« La politisation des présidents de l’Assemblée questionne leur capacité à demeurer des arbitres impartiaux du travail parlementaire »


Le 7 juin, Yaël Braun-Pivet a annoncé sa volonté de déclarer irrecevables les amendements de rétablissement de l’article premier de la proposition de loi d’abrogation de la réforme des retraites portant l’âge légal de départ à 64 ans, déposée par le groupe Libertés, indépendants, outre-mer et territoires (LIOT). Faisant ainsi « barrage » au cœur même du texte, la présidente (Renaissance) de l’Assemblée nationale a pris position dans le débat opposant l’exécutif aux députés de l’opposition.

Si la querelle de fond relative à l’interprétation de l’article 40 de la Constitution a été largement traitée, cette capitulation de la présidente de l’Assemblée nationale en faveur du camp présidentiel (après des semaines de pression) pose la question de la politisation de son rôle. Celle-ci est intrinsèquement liée aux origines de son mandat, à son attachement à son groupe politique d’origine et à sa mission d’appui à l’exécutif.

Pour le groupe Renaissance, il apparaît normal que la présidente se soit (enfin) ralliée aux vœux de celui-ci, dès lors que c’est précisément grâce à lui que Yaël Braun-Pivet a été portée au perchoir. En effet, depuis 1958, à l’Assemblée nationale, la discipline de vote a toujours mené à la présidence un membre issu du groupe dominant de la majorité de la Chambre. L’élection du président de l’institution s’apparente davantage au choix d’un camp qu’à celui d’une personne.
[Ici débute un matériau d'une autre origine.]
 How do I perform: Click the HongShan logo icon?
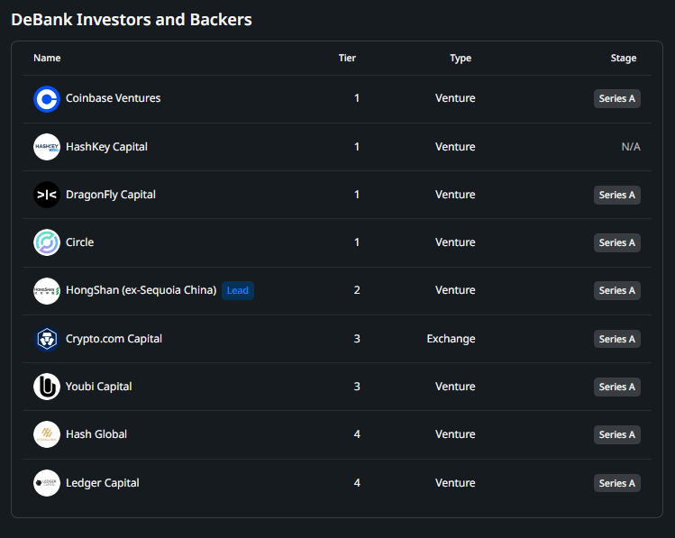(47, 290)
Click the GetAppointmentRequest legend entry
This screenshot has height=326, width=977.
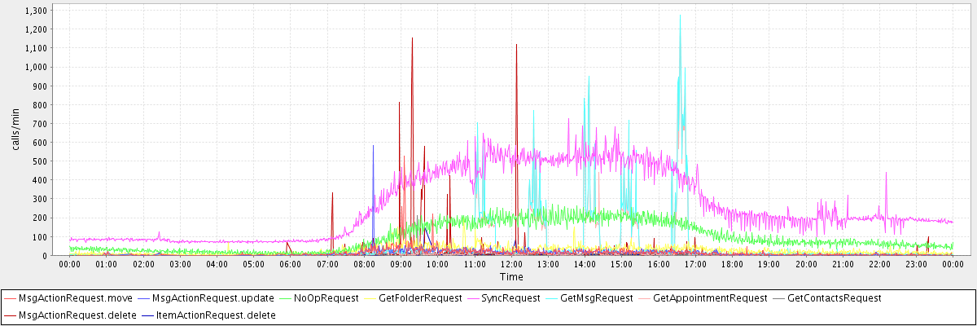[x=710, y=298]
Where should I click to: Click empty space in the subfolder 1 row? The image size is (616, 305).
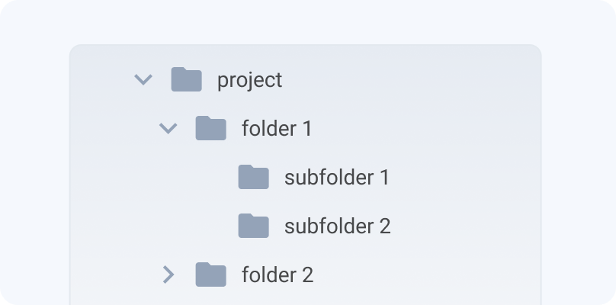click(x=464, y=177)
Plus encore, les candidats à la présidence reçoivent systématiquement l’assentiment de l’exécutif, comme ce fut le cas pour Yaël Braun-Pivet.

Consensus entre la majorité et l’opposition

Une fois élus, les présidents demeurent membres de leur groupe parlementaire (en l’espèce, du groupe Renaissance) et continuent de jouer un rôle politique important, intra- et extra-muros, devenant, par là même, un rouage essentiel de la mécanique majoritaire.
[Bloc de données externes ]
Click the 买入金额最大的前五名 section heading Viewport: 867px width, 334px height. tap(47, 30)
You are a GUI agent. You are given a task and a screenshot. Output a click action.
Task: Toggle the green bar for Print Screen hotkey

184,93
Dès lors, les présidents des Assemblées parlementaires françaises – en particulier de l’Assemblée nationale – semblent conduire de front deux séries d’activités qui ne doivent pas interférer, questionnant, de fait, sur leur capacité à demeurer des arbitres impartiaux du travail parlementaire.

En choisissant de rester des femmes et des hommes politiques ayant dans leur parti une position importante et amenés ainsi à ne pas paraître totalement neutres dans les rivalités de clans, les présidents des Assemblées ne semblent pouvoir prétendre à l’impartialité dans la direction des travaux de leur Chambre et ne disposent, à ce titre, que de faibles prérogatives dans la conduite des débats, en comparaison d’autres présidents de Chambres à l’étranger, en particulier au Royaume-Uni.